Gimme Some Truth

A salute to some of the many people who have fought to keep their, and our, bearings this year.

  • “The result of a consistent and total substitution of lies for factual truth is not that the lies will now be accepted as truth, and the truth be defamed as lies, but that the sense by which we take our bearings in the real world – and the category of truth vs. falsehood is among the mental means to this end – is being destroyed.” —Hannah Arendt, “Truth and Politics.”

  • A salute to just some of the many people who have fought to keep their, and our, bearings during this past year:
  • Susan Fowler, for her reflections on “one very, very strange year at Uber,” which forced the company’s board to finally confront the toxic culture created by its founder Travis Kalanick.

  • Ellen Pao, for trying to blaze the path towards equity in tech by suing Kleiner Perkins in 2012, and for the work she is doing now leading Project Include and as chief diversity and inclusion officer at the Kapor Center for Social Impact.

  • Julia Angwin and her colleagues at ProPublic for doggedly exposing the manifold failures of Facebook.

  • Chamath Palihapitiya, Facebook’s first VP for Growth, for admitting his “tremendous guilt” for his role in growing the social network and declaring that “we have created tools that are ripping apart the social fabric of how society works….The short-term, dopamine-driven feedback loops that we have created are destroying how society works: no civil discourse, no cooperation, misinformation, mistruth.” 

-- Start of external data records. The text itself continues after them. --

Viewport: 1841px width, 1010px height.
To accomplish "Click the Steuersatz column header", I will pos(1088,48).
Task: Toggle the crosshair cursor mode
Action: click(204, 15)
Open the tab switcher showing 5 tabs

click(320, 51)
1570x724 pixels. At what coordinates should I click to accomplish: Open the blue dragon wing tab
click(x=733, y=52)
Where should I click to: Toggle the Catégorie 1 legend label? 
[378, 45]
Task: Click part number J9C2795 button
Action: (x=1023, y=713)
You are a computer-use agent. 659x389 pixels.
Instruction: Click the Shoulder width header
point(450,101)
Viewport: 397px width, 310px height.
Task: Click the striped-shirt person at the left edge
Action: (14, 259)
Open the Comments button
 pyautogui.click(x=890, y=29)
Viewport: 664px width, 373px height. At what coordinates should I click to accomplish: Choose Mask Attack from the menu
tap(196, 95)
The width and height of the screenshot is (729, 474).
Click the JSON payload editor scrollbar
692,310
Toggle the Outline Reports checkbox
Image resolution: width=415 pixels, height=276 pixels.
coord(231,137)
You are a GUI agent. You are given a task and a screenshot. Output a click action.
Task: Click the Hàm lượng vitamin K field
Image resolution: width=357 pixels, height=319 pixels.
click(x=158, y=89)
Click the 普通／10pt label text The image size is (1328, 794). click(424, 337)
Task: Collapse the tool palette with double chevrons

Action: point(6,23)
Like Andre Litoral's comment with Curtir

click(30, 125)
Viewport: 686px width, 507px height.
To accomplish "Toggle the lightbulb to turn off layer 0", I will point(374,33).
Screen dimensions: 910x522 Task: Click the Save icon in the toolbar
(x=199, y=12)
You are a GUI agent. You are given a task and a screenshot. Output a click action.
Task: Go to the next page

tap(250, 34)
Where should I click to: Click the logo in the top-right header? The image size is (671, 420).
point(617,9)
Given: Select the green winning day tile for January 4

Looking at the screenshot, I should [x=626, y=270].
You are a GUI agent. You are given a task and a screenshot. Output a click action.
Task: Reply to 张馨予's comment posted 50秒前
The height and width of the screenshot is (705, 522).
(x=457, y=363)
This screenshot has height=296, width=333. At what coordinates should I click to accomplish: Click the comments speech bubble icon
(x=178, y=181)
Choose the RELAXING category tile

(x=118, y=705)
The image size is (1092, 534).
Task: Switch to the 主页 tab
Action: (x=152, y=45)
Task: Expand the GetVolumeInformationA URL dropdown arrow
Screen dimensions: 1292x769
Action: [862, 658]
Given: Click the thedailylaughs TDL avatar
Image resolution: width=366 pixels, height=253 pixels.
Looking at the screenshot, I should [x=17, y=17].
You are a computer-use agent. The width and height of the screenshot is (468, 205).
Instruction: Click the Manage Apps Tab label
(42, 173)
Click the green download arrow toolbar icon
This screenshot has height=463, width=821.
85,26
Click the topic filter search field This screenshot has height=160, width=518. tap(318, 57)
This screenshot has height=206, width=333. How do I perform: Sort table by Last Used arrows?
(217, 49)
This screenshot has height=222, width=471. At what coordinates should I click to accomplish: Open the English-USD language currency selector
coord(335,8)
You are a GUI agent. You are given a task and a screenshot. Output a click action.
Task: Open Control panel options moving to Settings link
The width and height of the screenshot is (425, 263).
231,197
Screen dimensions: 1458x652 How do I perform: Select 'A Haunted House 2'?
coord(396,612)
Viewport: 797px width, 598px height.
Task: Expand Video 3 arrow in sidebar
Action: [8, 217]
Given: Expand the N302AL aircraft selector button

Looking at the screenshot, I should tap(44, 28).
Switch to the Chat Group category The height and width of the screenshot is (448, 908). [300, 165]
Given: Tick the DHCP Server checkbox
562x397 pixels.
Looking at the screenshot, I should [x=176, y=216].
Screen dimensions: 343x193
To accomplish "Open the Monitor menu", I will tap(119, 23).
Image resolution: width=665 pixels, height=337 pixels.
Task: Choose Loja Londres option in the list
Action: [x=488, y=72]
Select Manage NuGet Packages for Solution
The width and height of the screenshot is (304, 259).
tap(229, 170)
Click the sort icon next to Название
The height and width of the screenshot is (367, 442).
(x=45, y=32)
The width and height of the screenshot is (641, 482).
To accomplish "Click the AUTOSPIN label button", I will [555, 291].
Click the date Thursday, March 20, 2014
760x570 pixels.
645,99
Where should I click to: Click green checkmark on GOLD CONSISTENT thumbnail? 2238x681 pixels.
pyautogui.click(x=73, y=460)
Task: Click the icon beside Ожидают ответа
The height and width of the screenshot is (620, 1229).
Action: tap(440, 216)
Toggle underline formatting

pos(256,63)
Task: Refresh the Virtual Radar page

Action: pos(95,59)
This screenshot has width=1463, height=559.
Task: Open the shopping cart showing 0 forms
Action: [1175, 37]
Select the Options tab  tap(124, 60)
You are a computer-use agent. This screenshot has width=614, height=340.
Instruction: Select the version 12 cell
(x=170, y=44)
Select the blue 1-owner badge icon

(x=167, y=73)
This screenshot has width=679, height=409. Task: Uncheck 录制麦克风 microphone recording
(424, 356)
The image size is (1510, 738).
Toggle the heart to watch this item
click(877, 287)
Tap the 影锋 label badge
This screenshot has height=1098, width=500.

  • Tristan Harris, formerly of Google, for working hard to elevate public awareness of how the big tech companies are “hacking our brains.”

  • Yvette Alberdingk Thijm, the executive director of Witness (and board member of Civic Hall Labs) for reminding us in this just-released TED talk that smartphones can still be powerful weapons for social justice because of their ability “to create undeniable truths.”

  • Noah Kunin, one of the first engineers to join 18F, who tried his best to stay on after last year’s election to work for the new administration, and then six months in quit, speaking out against ways previously apolitical arms of government were being bent and twisted to serve President Trump’s hunger for personal loyalty.

  • New York State Attorney General Eric Schneiderman and his team, for uncovering the fact that as many as two million public comments submitted to the FCC on the issue of net neutrality were made using the stolen identities of real people, and for suing to insist that public rule-making not be so easily corrupted.

  • All of the brave women of #MeToo, most recently our good friend Deanna Zandt, who has just spoken out along with four other women about the ways that Don Hazen, the executive director of AlterNet, sexually harassed them.

  • Amy Siskind of New Agenda, for listening to the “experts in authoritarianism” who advise us to “keep a list of things subtly changing around you, so you’ll remember,” and for keeping one hell of a list.

  • Politifact for telling us that the 2017 “Lie of the Year” is President Trump’s claim that Russian election interference in 2016 was a “made up story.”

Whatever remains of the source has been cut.